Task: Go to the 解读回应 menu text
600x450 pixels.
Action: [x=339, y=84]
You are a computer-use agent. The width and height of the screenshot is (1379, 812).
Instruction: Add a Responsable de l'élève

==

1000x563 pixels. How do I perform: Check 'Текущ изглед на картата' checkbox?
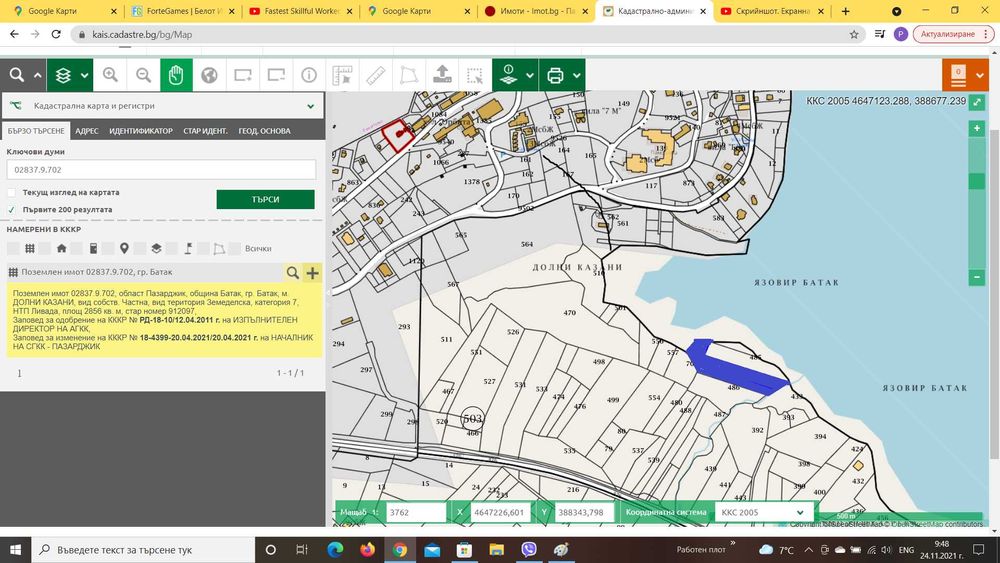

---

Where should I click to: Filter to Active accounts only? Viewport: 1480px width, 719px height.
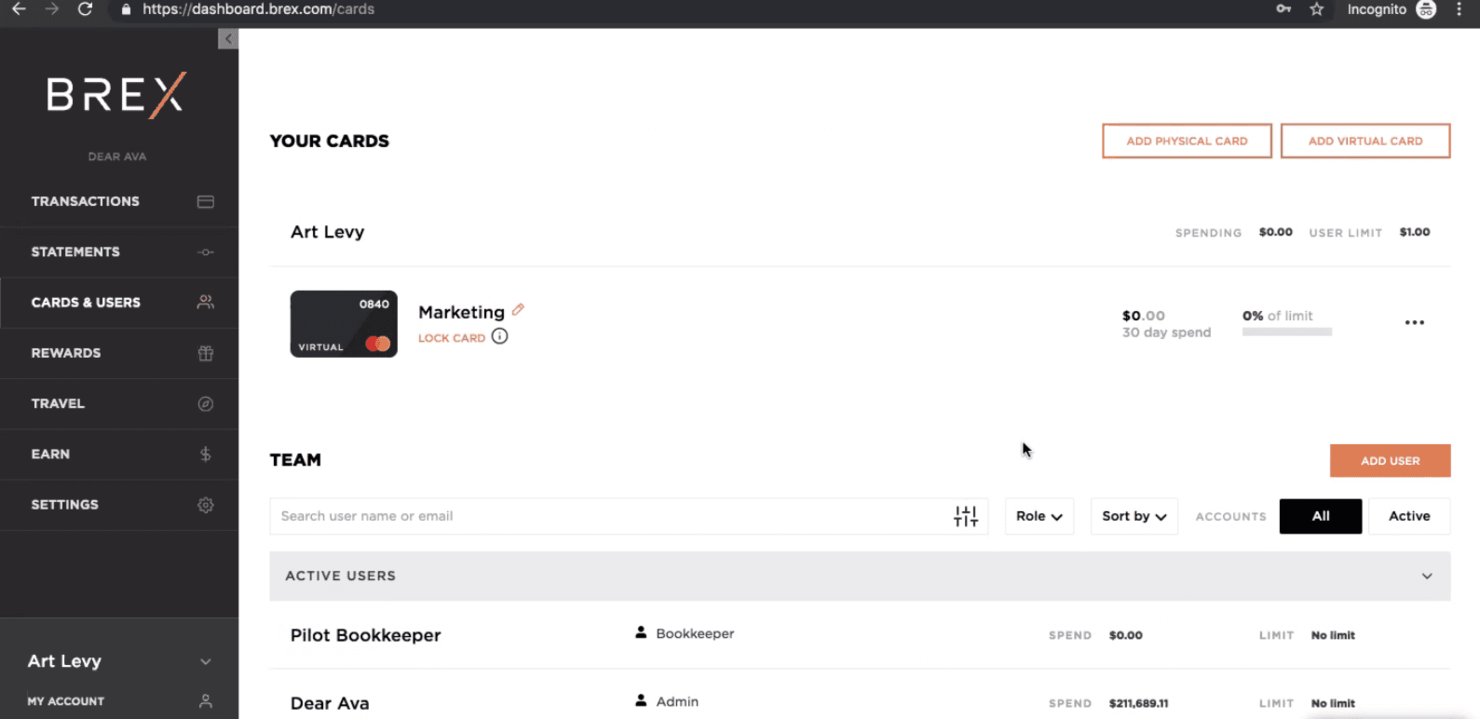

> _YOUR TASK_:
I'd like every line with the string "height" copied from the listing.

> _SOLUTION BELOW_:
You are a computer-use agent. The width and height of the screenshot is (1379, 812).
Where should I click to: Filter to Active accounts only? Viewport: 1480px width, 719px height.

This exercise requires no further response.